### TASK INSTRUCTIONS
Starting with the line containing "Turn on the camera in the call toolbar" and going on through the line containing "pos(340,577)", write out every line of that data again in full, but shift each coordinate in the answers by adding 6 to it. Leave the pictures out.

### SUPPLIED MATERIAL
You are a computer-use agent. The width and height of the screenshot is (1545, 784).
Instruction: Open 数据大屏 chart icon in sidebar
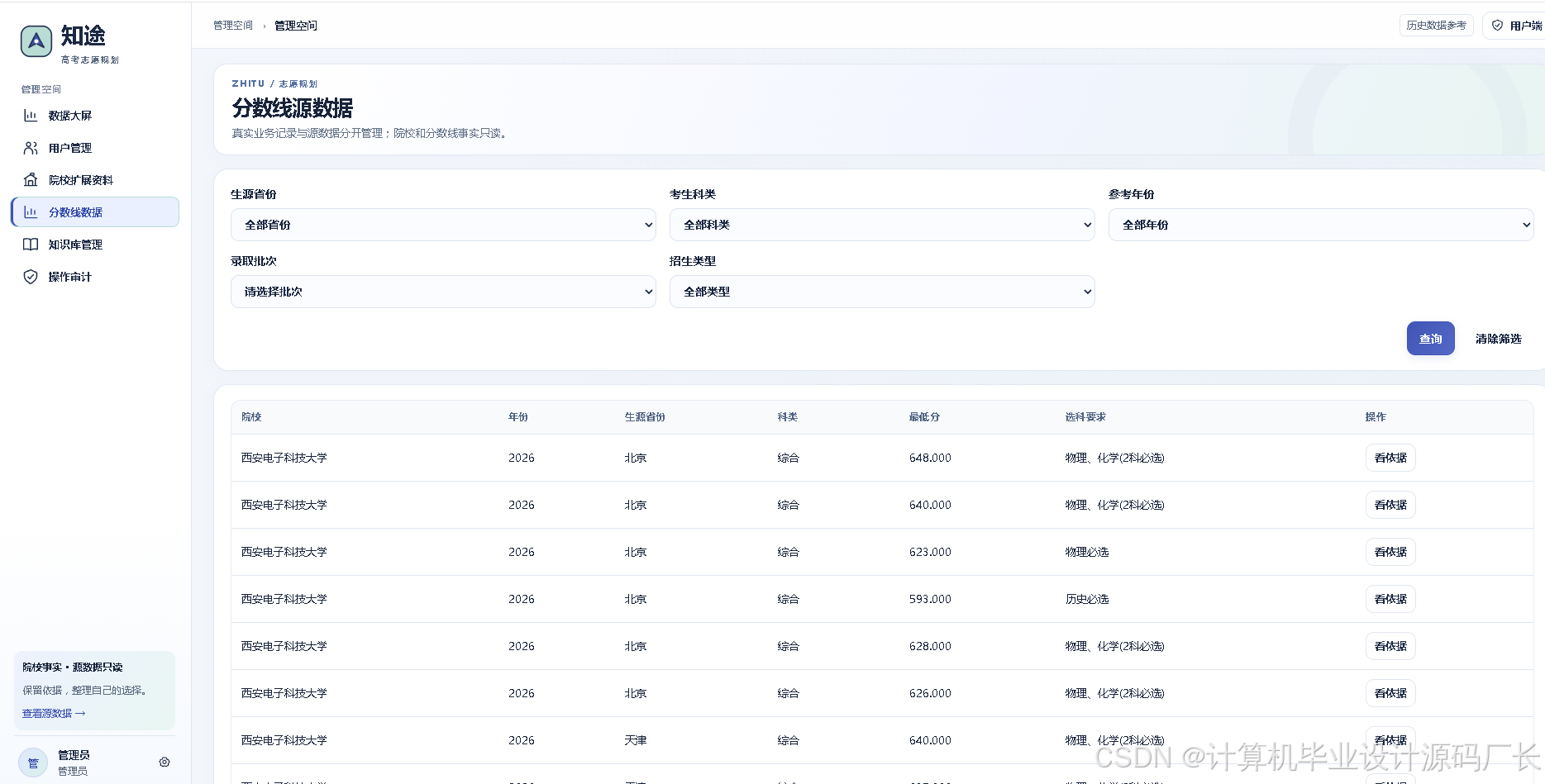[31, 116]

==

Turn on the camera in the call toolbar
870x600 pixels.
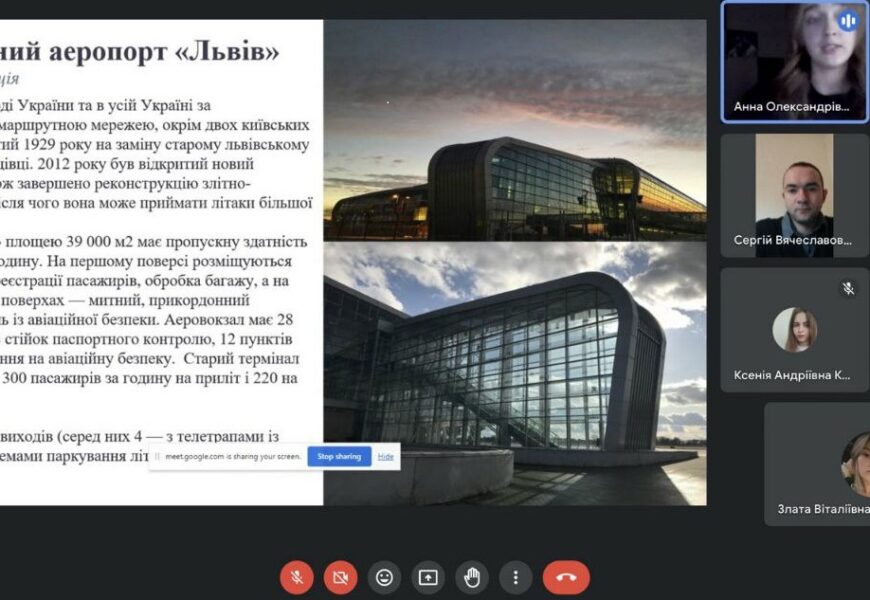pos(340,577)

### TASK ANSWER
Turn on the camera in the call toolbar
870x600 pixels.
pos(346,583)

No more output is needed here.